The St Imier event has attracted anarchists from all facets of the movement. This movement is very diverse and though we share some points in common, following on from the development of organised anarchism at St Imier, there are many different perspectives and practices on how to achieve our final goal. The federations affiliated to the International share a common political perspective and practice which has much in common with other anarchists but also some distinct differences.
During the St Imier anniversary event, individuals from all the different affiliated federations have shared their ideas and experiences in a range of different meetings and forums. Most of these contributions reflect the particular ideas and practices of one or two federations and not the entire International. Nevertheless, there are some common themes that have emerged, the result of both our adherence to the principles of the Associative Pact and the years we have spent working together, sharing ideas and practices. This document will attempt to summarise some of these common themes as well as give examples of some of the content of our contributions from specific meetings.
• Defining a specific current within the anarchist movement which is rooted firmly in the social, economic, political, ecological and cultural struggles of the working class.
• Opposition to any tendencies within the anarchist movement to act as intermediaries or substitutes for the action of the people themselves
• Stressing the importance of non-hierarchical ways of organising at all times and contexts; the importance of prefiguring the kind of society we want to create in the way we organise today. The refusal of the majority imposition on the minority.
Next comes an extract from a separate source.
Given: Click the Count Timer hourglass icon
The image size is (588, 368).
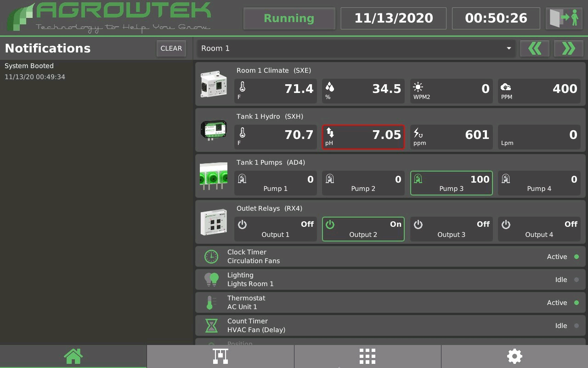Looking at the screenshot, I should pos(211,326).
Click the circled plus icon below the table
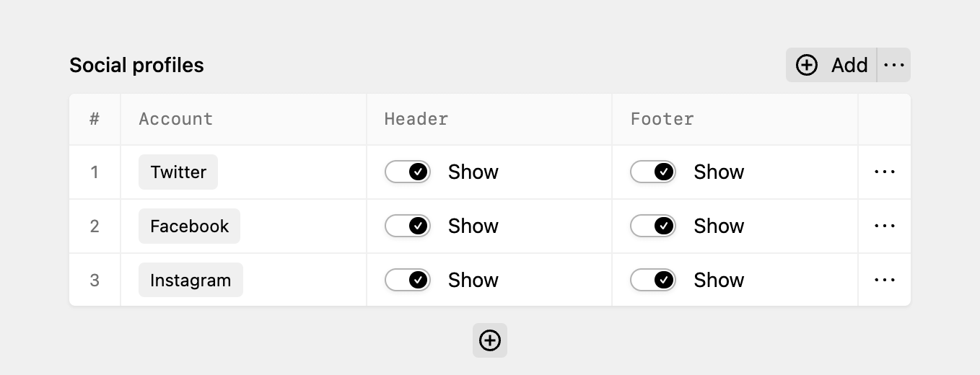Image resolution: width=980 pixels, height=375 pixels. [490, 340]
• The recognition that there are other oppressions that cannot be subsumed into the wider struggle but need their own space and autonomy to organise and develop their ideas about how to emancipate themselves as well as participating fully in the common struggle for a new society
• The importance of exploring the complexity of the social reality of the working class, such that we can devise meaningful ways of transforming struggles into a movement for complete social transformation
• Introduction of new ideas and ways of thinking about things that can stimulate thought and discussion
• The recognition of the importance of learning about are history as a means of both appreciating the contributions of the past and learning lessons for today
• The importance of being engaged with and learning from current social movements and struggles as well as offering an analysis and critique of these. There needs to be an integration of theory and practice.
• International perspective
1. Defining a specific current within the anarchist movement which is rooted firmly in the social, economic, political and cultural struggles of the working class
This theme is in many ways an underlying theme, a given, of all the presentations and contributions. As said by the IFA speaker in the Round Table on Anarchism in Practice Today, 'We aim to help create mass movements based on class struggle. Anarchist organisations aim to build solidarity, confidence and experience in the working class to help create mass movements'. This theme will be further developed within the other key themes.
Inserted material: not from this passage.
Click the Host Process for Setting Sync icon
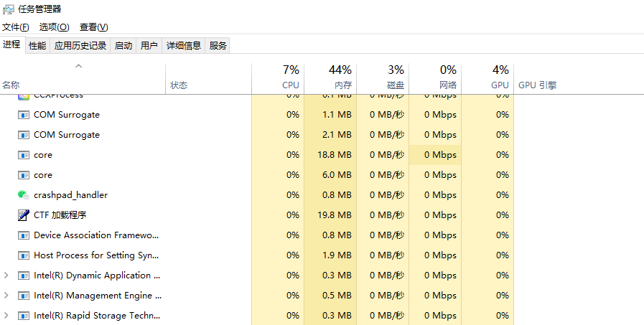 (x=23, y=255)
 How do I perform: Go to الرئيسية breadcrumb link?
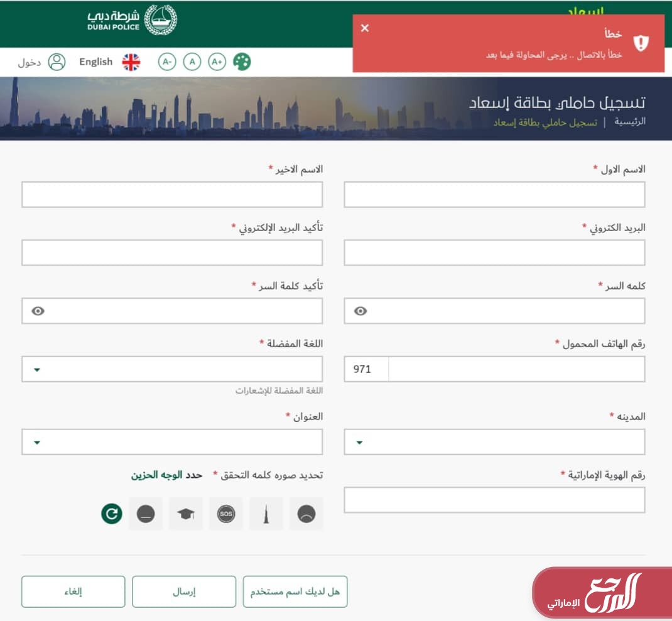coord(629,122)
2. Opposition to any tendencies within the anarchist movement to act as substitutes for the action of the people themselves
This complements the first theme. If an anarchist society is to be created by the working class itself, then we have to make sure that we do not act 'on behalf' of others but operate from 'within' struggles. This was the key message of the workshop led by the British Federation entitled: Neither Insurrectionism nor reformism- anarchism! 'The main point of this talk is to argue that there are, unfortunately, no short cuts to creating a new society. The only way we will overthrow capitalism and the State is through a revolution that is carried out by the large majority of the working class.
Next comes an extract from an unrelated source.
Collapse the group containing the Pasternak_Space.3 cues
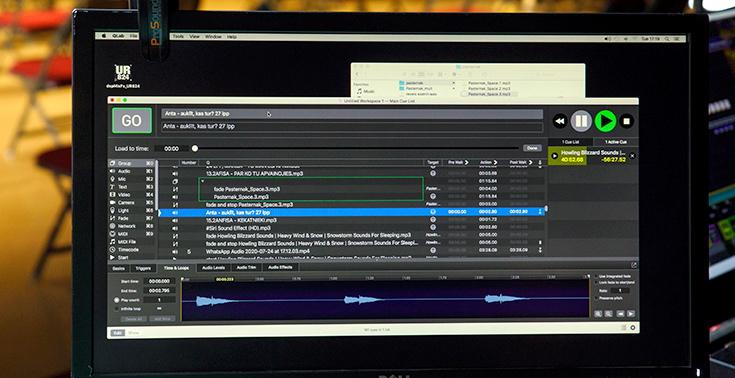 (x=202, y=181)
We are not against 'insurrection' nor are we against 'reforms'. What we are against is when these two tactics become the only tactic, that is to say, an actual strategy that frustrated revolutionaries resort to. They replace the strategy of the actual transformation of social relations and become the basis for ideologies that undermine social-revolutionary ideology.'
A contribution from a IFA comrade during the discussion clarified this point further. He stressed that we must make sure that we do not act as intermediaries between the masses and the struggle for emancipation. It is vital that all are actions are connected to the wider movement.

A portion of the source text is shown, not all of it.